What you need to do ▸ Produce the lines from the one containing "The height and width of the screenshot is (769, 465)." through the end of the material exactly as they appear, both ends included, and leave the pictures out.

Data extracts ▸
------------------------------
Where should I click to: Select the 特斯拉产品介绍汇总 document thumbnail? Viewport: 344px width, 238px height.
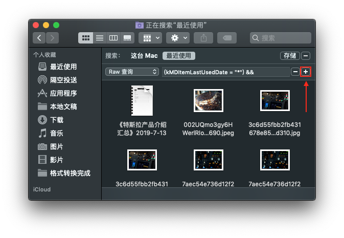pyautogui.click(x=142, y=100)
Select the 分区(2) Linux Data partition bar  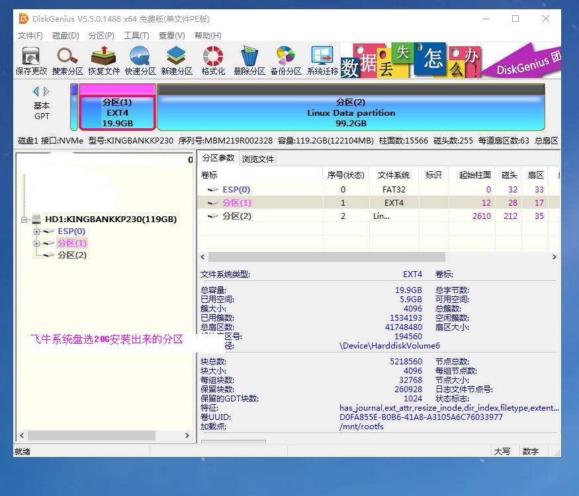point(351,112)
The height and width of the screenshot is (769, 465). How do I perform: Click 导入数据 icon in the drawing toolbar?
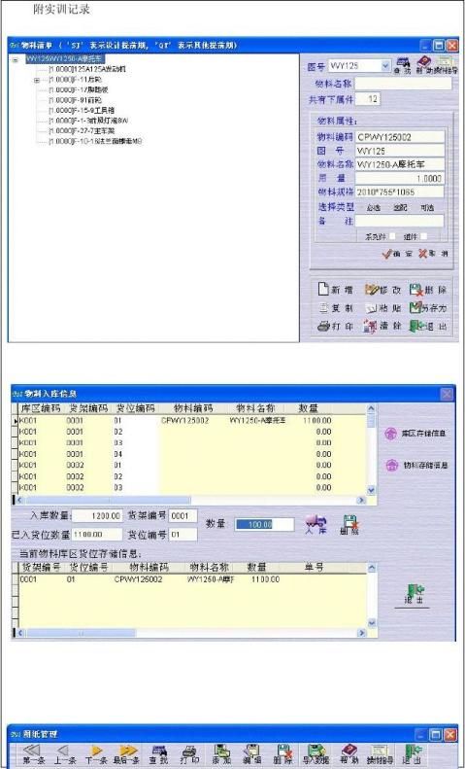point(316,751)
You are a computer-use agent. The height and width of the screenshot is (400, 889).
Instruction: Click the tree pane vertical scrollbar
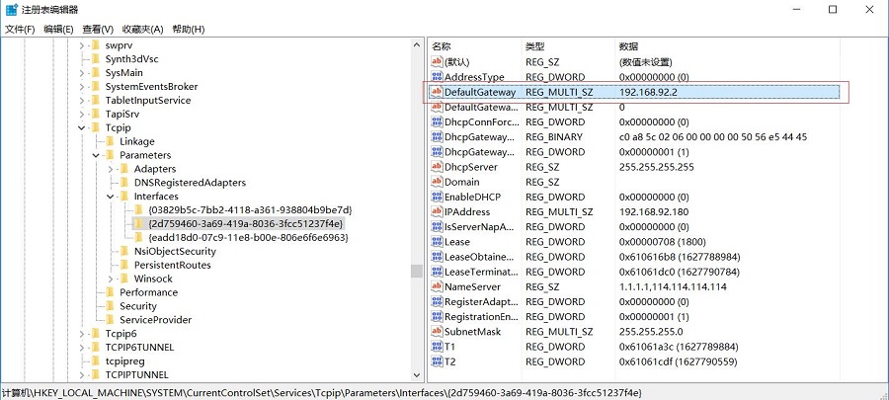click(x=418, y=198)
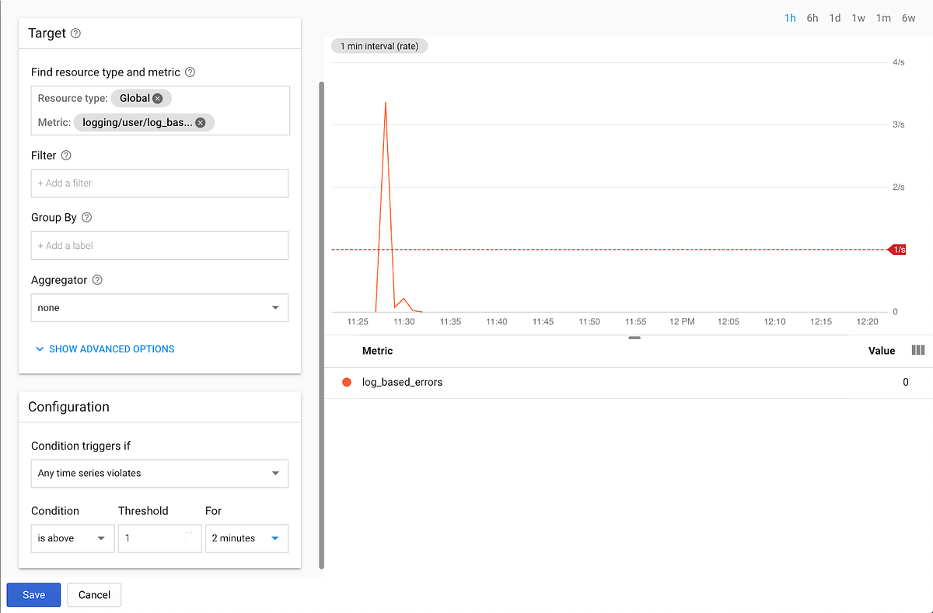This screenshot has height=613, width=933.
Task: Remove the logging/user/log_bas metric chip
Action: pos(200,122)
------------------------------
Completed task ▸
The height and width of the screenshot is (769, 465). How do I perform: Click 导入数据 icon in the drawing toolbar?
point(316,751)
You are a computer-use agent. The height and width of the screenshot is (400, 889).
Instruction: Click the tree pane vertical scrollbar
click(x=418, y=198)
This screenshot has height=613, width=933.
Task: Remove the logging/user/log_bas metric chip
Action: pos(200,122)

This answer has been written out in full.